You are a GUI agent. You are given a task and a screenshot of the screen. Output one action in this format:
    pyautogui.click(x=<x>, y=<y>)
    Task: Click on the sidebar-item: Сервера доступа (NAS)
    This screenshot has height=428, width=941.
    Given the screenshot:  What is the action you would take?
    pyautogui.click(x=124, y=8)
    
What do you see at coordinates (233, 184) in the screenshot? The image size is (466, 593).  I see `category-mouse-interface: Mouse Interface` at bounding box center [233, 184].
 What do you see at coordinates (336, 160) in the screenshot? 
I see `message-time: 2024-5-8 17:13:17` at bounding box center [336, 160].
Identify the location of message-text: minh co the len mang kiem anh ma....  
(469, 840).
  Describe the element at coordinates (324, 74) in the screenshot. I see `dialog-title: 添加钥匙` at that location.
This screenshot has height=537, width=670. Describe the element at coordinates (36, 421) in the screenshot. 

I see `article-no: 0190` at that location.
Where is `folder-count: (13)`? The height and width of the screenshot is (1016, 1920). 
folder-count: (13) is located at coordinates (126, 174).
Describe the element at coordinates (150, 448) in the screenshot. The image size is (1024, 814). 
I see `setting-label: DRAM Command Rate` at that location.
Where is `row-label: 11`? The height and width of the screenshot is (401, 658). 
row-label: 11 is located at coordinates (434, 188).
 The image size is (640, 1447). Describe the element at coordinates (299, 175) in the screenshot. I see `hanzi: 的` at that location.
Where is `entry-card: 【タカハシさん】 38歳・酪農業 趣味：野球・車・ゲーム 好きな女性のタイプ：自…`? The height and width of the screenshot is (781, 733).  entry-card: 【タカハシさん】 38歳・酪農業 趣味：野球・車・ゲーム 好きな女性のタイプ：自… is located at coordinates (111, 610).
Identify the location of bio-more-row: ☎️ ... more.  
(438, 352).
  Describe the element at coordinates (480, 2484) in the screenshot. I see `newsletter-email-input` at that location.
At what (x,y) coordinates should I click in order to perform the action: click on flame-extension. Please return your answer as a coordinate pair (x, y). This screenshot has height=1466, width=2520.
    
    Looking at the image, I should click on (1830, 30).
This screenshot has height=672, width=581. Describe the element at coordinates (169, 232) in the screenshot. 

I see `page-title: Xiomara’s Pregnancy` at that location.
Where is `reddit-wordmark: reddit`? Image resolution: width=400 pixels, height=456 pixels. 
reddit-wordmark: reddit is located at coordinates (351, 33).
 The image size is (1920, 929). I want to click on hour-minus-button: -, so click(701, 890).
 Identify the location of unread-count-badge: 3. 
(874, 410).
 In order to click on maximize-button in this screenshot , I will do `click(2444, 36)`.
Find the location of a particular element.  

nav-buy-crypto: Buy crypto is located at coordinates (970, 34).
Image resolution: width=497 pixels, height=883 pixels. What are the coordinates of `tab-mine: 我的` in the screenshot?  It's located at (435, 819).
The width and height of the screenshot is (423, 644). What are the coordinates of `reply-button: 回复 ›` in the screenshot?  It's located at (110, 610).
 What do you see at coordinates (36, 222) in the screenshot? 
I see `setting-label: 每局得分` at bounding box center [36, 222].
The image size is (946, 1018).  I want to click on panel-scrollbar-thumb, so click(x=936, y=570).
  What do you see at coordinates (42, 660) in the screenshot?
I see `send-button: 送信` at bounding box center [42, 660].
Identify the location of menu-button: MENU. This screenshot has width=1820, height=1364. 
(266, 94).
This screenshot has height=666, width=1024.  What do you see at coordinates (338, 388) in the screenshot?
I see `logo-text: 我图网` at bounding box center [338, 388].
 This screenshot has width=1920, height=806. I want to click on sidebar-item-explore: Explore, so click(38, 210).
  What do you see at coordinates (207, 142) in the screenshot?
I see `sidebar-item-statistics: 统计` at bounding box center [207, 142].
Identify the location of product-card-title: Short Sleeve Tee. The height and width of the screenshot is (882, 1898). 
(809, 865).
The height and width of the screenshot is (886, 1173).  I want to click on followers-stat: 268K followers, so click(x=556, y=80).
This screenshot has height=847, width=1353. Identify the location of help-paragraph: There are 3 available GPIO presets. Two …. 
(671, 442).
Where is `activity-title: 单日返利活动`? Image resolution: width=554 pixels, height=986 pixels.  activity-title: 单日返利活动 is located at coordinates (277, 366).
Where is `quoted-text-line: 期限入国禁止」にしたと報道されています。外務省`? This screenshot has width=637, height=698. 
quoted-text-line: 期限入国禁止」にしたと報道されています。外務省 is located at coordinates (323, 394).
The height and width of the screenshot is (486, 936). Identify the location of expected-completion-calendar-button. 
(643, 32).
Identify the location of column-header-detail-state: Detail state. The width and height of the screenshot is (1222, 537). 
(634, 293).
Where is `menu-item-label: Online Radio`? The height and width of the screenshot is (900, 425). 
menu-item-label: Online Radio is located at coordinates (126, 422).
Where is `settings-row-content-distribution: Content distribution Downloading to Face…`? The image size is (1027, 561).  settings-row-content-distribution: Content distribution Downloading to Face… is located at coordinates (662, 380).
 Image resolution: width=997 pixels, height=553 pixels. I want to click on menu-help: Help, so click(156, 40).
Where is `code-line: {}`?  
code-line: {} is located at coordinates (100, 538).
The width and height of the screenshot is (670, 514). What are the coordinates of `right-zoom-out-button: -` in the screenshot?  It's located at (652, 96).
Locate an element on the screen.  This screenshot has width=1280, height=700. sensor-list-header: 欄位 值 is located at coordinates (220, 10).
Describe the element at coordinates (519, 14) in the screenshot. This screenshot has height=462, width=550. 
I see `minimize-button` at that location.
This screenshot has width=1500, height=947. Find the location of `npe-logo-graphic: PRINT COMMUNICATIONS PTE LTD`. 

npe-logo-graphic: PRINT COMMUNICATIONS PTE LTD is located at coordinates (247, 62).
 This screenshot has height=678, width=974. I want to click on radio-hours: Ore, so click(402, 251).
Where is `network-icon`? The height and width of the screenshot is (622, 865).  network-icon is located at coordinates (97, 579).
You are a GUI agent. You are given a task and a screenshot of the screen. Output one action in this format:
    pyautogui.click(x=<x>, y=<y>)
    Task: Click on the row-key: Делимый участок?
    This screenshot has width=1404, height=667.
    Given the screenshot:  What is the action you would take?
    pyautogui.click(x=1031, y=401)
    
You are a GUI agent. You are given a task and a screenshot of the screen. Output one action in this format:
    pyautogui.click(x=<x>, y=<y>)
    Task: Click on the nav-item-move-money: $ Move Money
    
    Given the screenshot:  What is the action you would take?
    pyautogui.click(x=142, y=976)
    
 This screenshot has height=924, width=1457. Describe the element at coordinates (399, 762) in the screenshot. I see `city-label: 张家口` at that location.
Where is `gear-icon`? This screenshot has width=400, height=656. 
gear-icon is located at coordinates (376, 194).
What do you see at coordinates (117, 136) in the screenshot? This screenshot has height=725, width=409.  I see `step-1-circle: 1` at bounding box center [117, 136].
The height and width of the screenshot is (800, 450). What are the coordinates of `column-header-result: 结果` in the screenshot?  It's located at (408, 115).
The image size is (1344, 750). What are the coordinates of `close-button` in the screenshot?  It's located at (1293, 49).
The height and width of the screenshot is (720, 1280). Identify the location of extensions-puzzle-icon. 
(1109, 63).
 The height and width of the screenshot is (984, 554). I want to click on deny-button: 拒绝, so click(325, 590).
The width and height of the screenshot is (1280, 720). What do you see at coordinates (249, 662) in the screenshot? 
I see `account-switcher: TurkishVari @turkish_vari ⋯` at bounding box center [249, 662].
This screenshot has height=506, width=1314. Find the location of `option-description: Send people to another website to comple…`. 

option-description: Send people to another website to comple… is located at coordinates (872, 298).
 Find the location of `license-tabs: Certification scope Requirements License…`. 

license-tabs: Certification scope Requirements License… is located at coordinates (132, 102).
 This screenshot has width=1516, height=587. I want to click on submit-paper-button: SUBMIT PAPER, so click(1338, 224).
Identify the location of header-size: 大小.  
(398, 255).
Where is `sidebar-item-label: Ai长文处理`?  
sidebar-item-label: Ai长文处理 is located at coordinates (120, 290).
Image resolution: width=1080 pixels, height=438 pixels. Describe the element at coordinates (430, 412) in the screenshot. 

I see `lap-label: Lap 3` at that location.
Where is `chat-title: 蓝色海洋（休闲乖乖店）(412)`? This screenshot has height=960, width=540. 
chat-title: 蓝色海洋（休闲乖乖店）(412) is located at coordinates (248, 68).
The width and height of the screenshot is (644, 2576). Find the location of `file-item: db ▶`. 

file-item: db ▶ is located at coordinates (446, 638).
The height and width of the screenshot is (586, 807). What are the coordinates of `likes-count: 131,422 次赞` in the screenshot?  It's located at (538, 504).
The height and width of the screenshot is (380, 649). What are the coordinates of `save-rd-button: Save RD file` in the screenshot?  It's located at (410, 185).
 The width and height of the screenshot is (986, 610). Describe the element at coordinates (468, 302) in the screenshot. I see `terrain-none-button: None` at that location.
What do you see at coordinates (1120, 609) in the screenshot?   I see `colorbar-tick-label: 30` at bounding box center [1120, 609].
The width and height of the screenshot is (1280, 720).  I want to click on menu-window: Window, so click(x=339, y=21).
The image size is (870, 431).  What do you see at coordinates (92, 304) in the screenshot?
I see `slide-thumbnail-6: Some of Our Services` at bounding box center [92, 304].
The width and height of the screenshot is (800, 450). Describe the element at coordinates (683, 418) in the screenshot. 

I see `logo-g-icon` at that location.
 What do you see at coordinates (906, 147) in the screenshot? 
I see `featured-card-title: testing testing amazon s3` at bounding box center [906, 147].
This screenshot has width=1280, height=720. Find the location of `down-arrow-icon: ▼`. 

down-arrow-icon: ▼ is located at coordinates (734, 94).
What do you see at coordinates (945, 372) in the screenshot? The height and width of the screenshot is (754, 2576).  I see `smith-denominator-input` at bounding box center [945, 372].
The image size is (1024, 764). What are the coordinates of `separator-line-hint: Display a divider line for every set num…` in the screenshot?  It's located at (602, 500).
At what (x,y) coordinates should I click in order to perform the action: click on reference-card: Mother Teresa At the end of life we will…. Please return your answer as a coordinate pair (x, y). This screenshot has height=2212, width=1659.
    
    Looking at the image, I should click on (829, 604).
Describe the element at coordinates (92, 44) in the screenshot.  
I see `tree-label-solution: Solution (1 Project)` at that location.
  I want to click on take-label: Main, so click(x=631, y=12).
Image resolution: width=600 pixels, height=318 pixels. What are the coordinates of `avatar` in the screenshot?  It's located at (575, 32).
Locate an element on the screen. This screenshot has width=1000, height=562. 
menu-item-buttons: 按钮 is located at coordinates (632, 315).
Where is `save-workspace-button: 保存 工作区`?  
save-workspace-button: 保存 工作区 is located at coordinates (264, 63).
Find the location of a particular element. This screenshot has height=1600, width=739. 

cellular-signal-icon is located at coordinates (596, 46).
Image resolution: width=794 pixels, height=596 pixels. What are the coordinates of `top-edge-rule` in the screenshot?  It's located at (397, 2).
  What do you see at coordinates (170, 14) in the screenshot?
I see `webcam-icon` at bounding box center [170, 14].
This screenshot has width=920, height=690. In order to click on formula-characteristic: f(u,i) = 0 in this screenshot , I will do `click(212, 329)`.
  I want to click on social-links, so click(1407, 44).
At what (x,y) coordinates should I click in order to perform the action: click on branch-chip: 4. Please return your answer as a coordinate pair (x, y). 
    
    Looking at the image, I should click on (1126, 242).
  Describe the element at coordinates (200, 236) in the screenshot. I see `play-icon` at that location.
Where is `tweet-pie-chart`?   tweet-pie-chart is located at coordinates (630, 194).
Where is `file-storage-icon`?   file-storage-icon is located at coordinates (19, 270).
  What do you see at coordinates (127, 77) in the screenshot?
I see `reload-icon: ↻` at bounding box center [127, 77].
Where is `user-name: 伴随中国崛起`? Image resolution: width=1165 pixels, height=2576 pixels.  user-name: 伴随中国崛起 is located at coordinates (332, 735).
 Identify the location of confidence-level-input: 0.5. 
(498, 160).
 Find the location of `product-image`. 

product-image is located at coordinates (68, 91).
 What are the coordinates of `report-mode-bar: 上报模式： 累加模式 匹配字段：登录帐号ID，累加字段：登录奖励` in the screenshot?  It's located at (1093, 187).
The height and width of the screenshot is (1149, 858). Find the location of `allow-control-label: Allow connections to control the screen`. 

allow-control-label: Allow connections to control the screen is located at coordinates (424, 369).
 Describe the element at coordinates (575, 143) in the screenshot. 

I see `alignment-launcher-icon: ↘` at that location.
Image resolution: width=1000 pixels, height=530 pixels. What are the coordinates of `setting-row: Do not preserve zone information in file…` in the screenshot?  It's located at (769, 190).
□ □ □
Please print the lines exactly, the stretch from the line that contains "Describe the element at coordinates (150, 448)" through the line that contains "Describe the element at coordinates (480, 2484)".

**Result of this exercise**.
Describe the element at coordinates (150, 448) in the screenshot. The image size is (1024, 814). 
I see `setting-label: DRAM Command Rate` at that location.
Where is `row-label: 11`? The height and width of the screenshot is (401, 658). 
row-label: 11 is located at coordinates (434, 188).
 The image size is (640, 1447). Describe the element at coordinates (299, 175) in the screenshot. I see `hanzi: 的` at that location.
Where is `entry-card: 【タカハシさん】 38歳・酪農業 趣味：野球・車・ゲーム 好きな女性のタイプ：自…`? The height and width of the screenshot is (781, 733).  entry-card: 【タカハシさん】 38歳・酪農業 趣味：野球・車・ゲーム 好きな女性のタイプ：自… is located at coordinates (111, 610).
Identify the location of bio-more-row: ☎️ ... more.  
(438, 352).
  Describe the element at coordinates (480, 2484) in the screenshot. I see `newsletter-email-input` at that location.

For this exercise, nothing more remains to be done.